■ **Exercise material**:
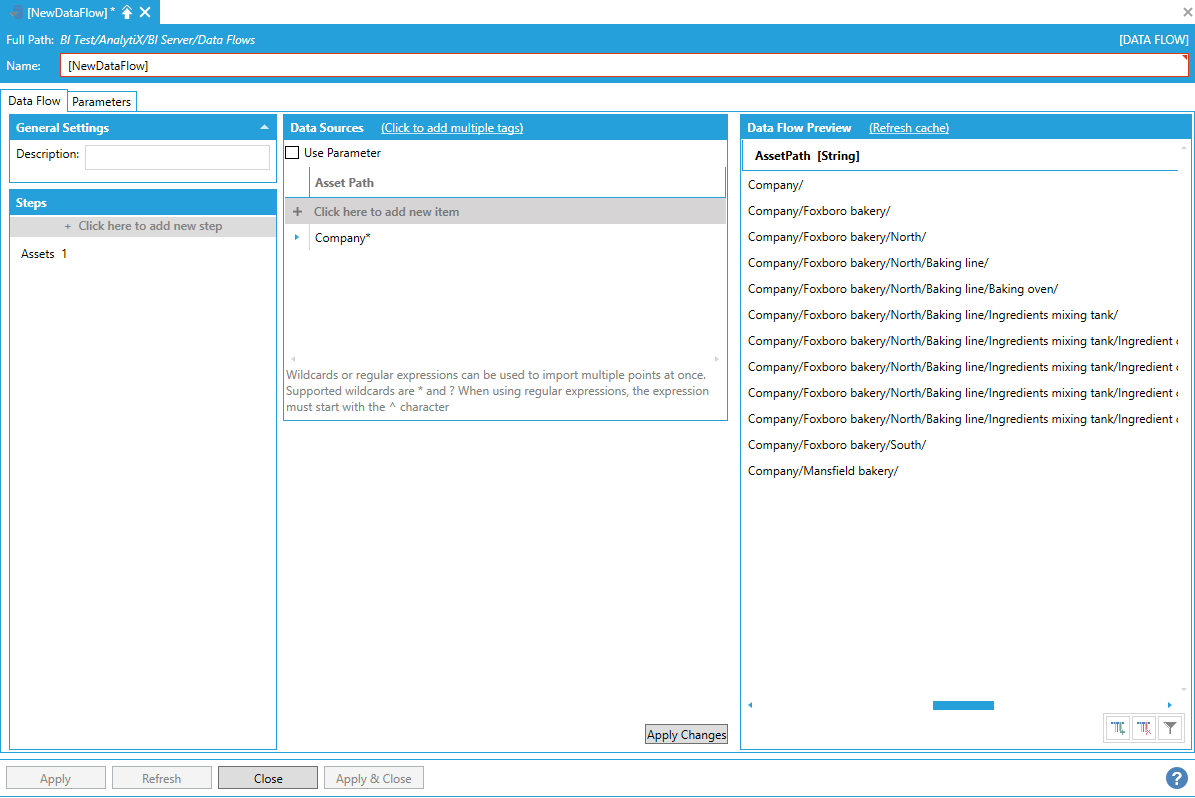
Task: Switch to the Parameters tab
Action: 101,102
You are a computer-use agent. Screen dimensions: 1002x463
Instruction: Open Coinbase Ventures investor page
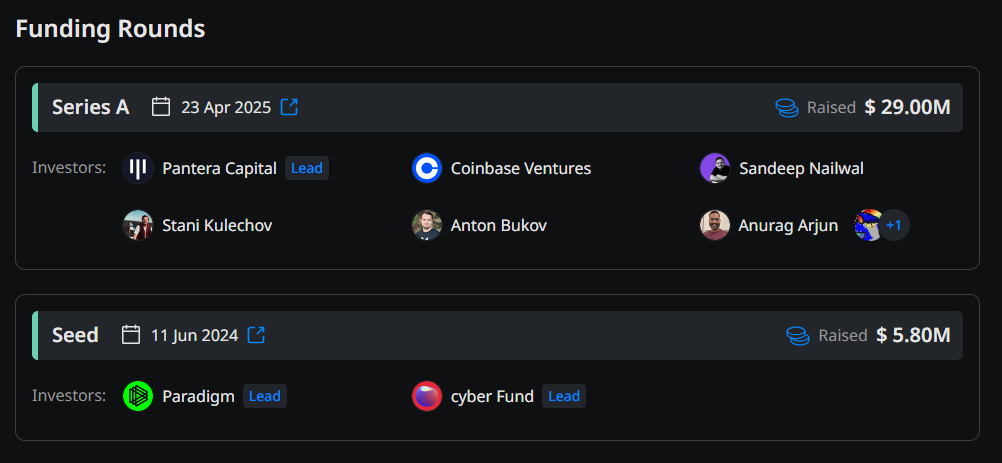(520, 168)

■ **About this task**: Ignoring the pictures, write out word for word only the lines from the one containing "You are a computer-use" through the last line of the data, both ends included.

■ **Result below**:
You are a computer-use agent. Screen dimensions: 1002x463
Instruction: Open Coinbase Ventures investor page
(520, 168)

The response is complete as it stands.